Est-ce dû à son expérience dans le one-man-show ? Toujours est-il que Michel Drucker fait montre d'un sens certain de la punchline. Ce vendredi, invité de Village Médias sur Europe 1, l’animateur de France 2 a décoché une flèche pleine d’ironie à Laurent Delahousse qui, depuis la rentrée présente 19h le dimanche sur la case horaire qu’occupait Michel Drucker jusqu’à juin dernier avec Vivement dimanche prochain. Philippe Vandel a ainsi évoqué le slogan « Fini le blues du dimanche soir » choisi pour promouvoir cette nouvelle émission : « Le blues du dimanche soir, c’était vous ? »

« Quand j’ai regardé la première de Delahousse, je me suis dit on va voir ce qu'on va voir. Je suis tombé effectivement sur Mengele [le médecin nazi qui procédait à d’atroces expérimentations dans les camps de concentration] que j’avais raté au Point-Virgule et le tyran coréen que j’avais raté au Jamel Comedy Show, donc j'ai éclaté de rire », a lancé Michel Drucker, pince-sans-rire, histoire de signifier que ces sujets ne sont pas les meilleurs remèdes au petit coup de déprime du dimanche soir. Une nouveau tacle adressé à son cadet après avoir raillé ses audiences.

« Je ne veux pas faire le combat de trop »

Au micro d’Europe 1, Michel Drucker est aussi revenu sur l’appel que lui a passé Cyril Hanouna pour lui proposer de quitter France 2 pour Canal +. « Il m’a dit : "T'as 15 jours pour réfléchir. On veut que tu reviennes pour trois ans faire le Grand Journal." Il m’a dit : "C’est toi, Calvi ou Delahousse. Mais c’est toi en priorité." […] J’ai réfléchi, c'est très tentant et finalement je n’y suis pas allé, parce que je me suis dit qu’une quotidienne j’avais déjà donné.

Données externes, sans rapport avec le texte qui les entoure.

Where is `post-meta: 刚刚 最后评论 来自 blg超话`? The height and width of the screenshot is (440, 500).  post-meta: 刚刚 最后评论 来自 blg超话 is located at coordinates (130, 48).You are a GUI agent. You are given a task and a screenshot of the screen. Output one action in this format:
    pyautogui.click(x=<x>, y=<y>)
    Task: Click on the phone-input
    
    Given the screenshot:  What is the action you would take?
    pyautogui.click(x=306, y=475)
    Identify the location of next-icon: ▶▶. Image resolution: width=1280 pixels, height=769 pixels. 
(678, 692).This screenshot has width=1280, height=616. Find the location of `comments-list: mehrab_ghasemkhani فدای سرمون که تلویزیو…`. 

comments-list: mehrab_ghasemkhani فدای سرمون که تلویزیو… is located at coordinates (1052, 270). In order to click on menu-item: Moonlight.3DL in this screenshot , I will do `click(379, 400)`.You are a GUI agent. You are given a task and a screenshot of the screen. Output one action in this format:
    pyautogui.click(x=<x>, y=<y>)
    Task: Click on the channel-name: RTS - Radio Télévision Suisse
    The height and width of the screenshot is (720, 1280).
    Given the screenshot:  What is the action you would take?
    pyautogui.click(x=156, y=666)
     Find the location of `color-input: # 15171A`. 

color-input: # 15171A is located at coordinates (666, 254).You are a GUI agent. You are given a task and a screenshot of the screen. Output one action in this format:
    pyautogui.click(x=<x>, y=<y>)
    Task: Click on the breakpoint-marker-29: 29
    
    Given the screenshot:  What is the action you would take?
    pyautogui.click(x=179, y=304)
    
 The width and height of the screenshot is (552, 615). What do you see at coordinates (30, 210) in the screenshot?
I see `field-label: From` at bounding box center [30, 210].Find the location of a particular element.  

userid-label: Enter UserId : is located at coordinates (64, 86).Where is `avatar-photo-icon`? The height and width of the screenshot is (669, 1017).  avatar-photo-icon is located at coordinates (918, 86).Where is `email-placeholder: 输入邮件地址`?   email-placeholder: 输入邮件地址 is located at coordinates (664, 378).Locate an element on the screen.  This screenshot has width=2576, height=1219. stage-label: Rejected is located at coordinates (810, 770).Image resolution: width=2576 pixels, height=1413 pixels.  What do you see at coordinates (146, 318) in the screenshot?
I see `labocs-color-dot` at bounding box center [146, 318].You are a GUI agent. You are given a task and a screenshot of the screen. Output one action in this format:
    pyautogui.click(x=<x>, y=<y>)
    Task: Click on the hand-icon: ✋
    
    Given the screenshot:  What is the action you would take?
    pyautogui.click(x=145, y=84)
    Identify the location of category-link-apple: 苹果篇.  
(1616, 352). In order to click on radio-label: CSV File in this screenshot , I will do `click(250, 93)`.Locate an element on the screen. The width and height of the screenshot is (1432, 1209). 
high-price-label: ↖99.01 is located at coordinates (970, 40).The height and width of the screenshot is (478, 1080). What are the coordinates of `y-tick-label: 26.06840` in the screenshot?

J’ai eu peur physiquement et c’était incompatible avec la tournée. »

Par ailleurs, interrogé sur son avenir à l'antenne, Michel Drucker, dont le contrat avec France 2 se termine en juin, a affirmé qu'il ne savait pas encore ce qu'il ferait ou non l'année prochaine. « Je ne veux pas faire le combat de trop », a-t-il cependant déclaré.